*** Stored data Section Begins ***

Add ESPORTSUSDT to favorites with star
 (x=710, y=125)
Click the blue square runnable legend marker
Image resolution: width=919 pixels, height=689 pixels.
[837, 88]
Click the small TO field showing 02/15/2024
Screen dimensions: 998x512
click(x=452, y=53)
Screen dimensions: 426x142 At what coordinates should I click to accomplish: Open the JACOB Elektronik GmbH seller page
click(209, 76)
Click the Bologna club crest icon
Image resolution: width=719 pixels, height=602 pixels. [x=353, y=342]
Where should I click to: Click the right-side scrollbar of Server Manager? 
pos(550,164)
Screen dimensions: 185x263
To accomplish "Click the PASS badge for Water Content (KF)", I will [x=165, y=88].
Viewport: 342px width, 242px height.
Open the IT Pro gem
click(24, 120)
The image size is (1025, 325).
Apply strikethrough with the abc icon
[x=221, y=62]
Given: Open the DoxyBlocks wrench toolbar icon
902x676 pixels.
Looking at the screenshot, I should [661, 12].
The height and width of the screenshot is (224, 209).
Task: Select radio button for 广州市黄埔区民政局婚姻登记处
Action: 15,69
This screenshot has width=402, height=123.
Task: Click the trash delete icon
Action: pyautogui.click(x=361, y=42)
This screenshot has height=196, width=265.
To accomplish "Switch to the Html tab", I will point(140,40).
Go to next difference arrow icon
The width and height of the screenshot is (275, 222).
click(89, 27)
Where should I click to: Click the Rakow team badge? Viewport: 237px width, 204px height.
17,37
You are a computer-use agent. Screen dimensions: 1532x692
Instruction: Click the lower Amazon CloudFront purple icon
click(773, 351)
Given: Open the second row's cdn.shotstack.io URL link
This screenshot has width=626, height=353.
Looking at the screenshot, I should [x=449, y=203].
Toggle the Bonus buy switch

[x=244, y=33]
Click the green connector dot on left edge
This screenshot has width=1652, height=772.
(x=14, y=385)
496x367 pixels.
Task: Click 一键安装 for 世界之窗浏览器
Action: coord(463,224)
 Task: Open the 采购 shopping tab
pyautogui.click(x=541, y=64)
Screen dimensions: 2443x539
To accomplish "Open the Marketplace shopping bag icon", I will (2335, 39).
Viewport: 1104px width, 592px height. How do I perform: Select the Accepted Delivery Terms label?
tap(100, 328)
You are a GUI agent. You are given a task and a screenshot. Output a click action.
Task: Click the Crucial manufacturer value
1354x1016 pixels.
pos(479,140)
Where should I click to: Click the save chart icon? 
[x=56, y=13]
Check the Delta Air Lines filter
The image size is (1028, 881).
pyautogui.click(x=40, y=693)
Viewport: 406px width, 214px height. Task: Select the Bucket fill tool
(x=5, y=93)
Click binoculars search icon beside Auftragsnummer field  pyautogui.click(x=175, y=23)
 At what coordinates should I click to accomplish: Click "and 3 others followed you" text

*** Stored data Section Ends ***

What you need to do. Only the lines from the beginning of the entries through the line bearing "Given: Open the DoxyBlocks" should be returned, each exactly as written.

Exercise output.
Add ESPORTSUSDT to favorites with star
 (x=710, y=125)
Click the blue square runnable legend marker
Image resolution: width=919 pixels, height=689 pixels.
[837, 88]
Click the small TO field showing 02/15/2024
Screen dimensions: 998x512
click(x=452, y=53)
Screen dimensions: 426x142 At what coordinates should I click to accomplish: Open the JACOB Elektronik GmbH seller page
click(209, 76)
Click the Bologna club crest icon
Image resolution: width=719 pixels, height=602 pixels. [x=353, y=342]
Where should I click to: Click the right-side scrollbar of Server Manager? 
pos(550,164)
Screen dimensions: 185x263
To accomplish "Click the PASS badge for Water Content (KF)", I will [x=165, y=88].
Viewport: 342px width, 242px height.
Open the IT Pro gem
click(24, 120)
The image size is (1025, 325).
Apply strikethrough with the abc icon
[x=221, y=62]
Given: Open the DoxyBlocks wrench toolbar icon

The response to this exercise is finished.